◆ Liste des tâches:
- A) Recopiez le passage du texte sur la diplomatie américaine qui commence par « En tant que » et se poursuit jusqu'à « et sa destruction. ».
- B) Répondez à ces questions d'après le texte sur la diplomatie américaine :
(i) Quelle somme Rubio a-t-il reçue de groupes de donateurs pro-israéliens ?
(ii) Combien de factions palestiniennes la Chine a-t-elle réunies ?
(iii) À quelle date Trump a-t-il téléphoné à Poutine et à Zelenskyy ?
- C) Poursuivez le texte sur la diplomatie américaine après sa dernière phrase.

En tant que secrétaire d’État, Marco Rubio avait pour mission de négocier la paix et la fin de l’occupation de la Palestine. Mais toute la carrière politique de Rubio a été marquée par un soutien indéfectible à Israël et corrompue par plus d’un million de dollars provenant de groupes de donateurs pro-israéliens comme l’AIPAC. Il refuse de parler au Hamas, insistant sur son isolement total et sa destruction.

Rubio refuse même de négocier avec l’Autorité palestinienne, la plus faible, la plus compromise, mais toujours reconnue internationalement. Au Sénat, il s’est efforcé de priver l’AP de financement et de la délégitimer, et il insiste désormais sur le fait qu’elle ne devrait jouer aucun rôle dans l’avenir de Gaza, sans toutefois proposer d’alternative. Comparons cela à la Chine, qui a récemment réuni quatorze factions palestiniennes pour un dialogue. Avec un secrétaire d’État américain qui refuse de parler à tous les acteurs palestiniens, les États-Unis ne font que soutenir une guerre et une occupation sans fin.

L’Ukraine ne figure pas sur la liste des « huit guerres » de Trump, mais c’est le conflit qu’il a le plus bruyamment promis de mettre fin dès le premier jour. Trump a fait ses premiers pas pour résoudre la crise en Ukraine en téléphonant à Poutine et Zelenskyy le 12 février 2025. Le secrétaire à la Guerre, Pete Hegseth, a déclaré lors d’une réunion des alliés américains de l’OTAN à Bruxelles que les États-Unis retiraient la promesse faite depuis longtemps à l’Ukraine d’adhérer à l’OTAN et que « nous devons commencer par reconnaître que le retour aux frontières de l’Ukraine d’avant 2014 est un objectif irréaliste. Poursuivre cet objectif illusoire ne fera que prolonger la guerre et causer davantage de souffrances ».

Zelensky et ses soutiens européens tentent toujours de persuader Trump qu’avec son aide, ils peuvent regagner à la table des négociations ce que l’Ukraine et ses alliés occidentaux ont perdu en raison de leur décision tragique de rejeter un accord de paix négocié en avril 2022. La Russie était prête à se retirer de tous les territoires qu’elle venait d’occuper, mais les États-Unis et le Royaume-Uni ont persuadé l’OTAN et l’Ukraine de se lancer dans cette longue guerre d’usure, dans laquelle leur position de négociation ne fait que s’affaiblir à mesure que les pertes de l’Ukraine s’accumulent.

◆ Entrées de données collectées:

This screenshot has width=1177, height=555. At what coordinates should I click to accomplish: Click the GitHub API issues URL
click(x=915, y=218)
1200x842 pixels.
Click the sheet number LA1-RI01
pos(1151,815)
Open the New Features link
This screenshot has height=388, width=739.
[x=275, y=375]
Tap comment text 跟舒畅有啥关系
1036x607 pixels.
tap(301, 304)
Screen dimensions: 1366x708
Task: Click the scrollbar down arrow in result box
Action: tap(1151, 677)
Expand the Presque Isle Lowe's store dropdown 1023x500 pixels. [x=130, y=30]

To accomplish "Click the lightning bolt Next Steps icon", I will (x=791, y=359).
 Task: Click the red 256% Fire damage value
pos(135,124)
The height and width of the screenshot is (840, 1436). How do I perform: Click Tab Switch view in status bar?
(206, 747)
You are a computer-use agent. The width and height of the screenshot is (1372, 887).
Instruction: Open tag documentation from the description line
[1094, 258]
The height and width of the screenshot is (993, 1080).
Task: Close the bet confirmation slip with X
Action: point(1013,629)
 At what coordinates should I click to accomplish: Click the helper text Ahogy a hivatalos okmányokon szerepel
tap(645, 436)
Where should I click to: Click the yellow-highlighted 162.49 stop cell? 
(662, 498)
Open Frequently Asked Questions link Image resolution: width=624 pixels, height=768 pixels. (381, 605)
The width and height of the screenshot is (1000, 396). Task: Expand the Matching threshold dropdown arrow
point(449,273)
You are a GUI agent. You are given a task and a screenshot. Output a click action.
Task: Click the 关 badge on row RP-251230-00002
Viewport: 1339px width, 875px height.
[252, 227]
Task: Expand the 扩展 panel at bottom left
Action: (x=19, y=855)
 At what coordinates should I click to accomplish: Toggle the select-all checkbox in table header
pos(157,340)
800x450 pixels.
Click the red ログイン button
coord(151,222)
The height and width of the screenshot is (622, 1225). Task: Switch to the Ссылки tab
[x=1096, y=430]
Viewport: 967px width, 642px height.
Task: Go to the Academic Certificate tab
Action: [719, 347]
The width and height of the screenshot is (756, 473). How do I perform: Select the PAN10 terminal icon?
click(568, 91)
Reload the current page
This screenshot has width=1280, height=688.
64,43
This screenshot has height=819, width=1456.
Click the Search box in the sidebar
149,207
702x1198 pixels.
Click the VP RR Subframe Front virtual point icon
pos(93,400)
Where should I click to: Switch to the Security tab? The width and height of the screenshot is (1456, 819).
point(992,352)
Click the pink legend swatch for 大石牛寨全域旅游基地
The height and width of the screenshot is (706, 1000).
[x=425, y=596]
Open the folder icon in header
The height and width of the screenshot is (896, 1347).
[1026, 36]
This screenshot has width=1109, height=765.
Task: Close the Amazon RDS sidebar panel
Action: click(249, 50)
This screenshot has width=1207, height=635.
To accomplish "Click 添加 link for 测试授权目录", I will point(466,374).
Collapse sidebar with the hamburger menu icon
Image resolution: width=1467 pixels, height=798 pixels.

◆ Corrigé de l'exercice:
- A)
En tant que secrétaire d’État, Marco Rubio avait pour mission de négocier la paix et la fin de l’occupation de la Palestine. Mais toute la carrière politique de Rubio a été marquée par un soutien indéfectible à Israël et corrompue par plus d’un million de dollars provenant de groupes de donateurs pro-israéliens comme l’AIPAC. Il refuse de parler au Hamas, insistant sur son isolement total et sa destruction.

- B)
(i) Plus d'un million de dollars.
(ii) Quatorze.
(iii) Le 12 février 2025.

- C)
Le 21 novembre, Trump a dévoilé un plan de paix en 28 points pour l’Ukraine, élaboré autour de la politique annoncée en février par Trump et Hegseth : pas d’adhésion à l’OTAN et pas de retour aux frontières d’avant 2014. Mais une fois que Rubio est arrivé pour diriger l’équipe de négociation américaine lors des pourparlers à Genève, il a laissé le chef de cabinet de Zelensky, Andriy Yermak, et les Européens remettre sur la table l’adhésion à l’OTAN et les frontières de l’Ukraine d’avant 2014.

Il s’agissait là d’une pilule empoisonnée visant à saper délibérément le concept fondamental de neutralité ukrainienne, que la Russie considère comme le seul moyen de résoudre le dilemme sécuritaire auquel sont confrontés l’OTAN et la Russie et de garantir une paix stable et durable. Comme l’a déclaré avec jubilation un responsable européen à Politico, « les choses ont évolué dans la bonne direction à Genève. Le travail n’est pas encore terminé, mais la situation semble bien meilleure maintenant… Rubio est un professionnel qui connaît son métier ».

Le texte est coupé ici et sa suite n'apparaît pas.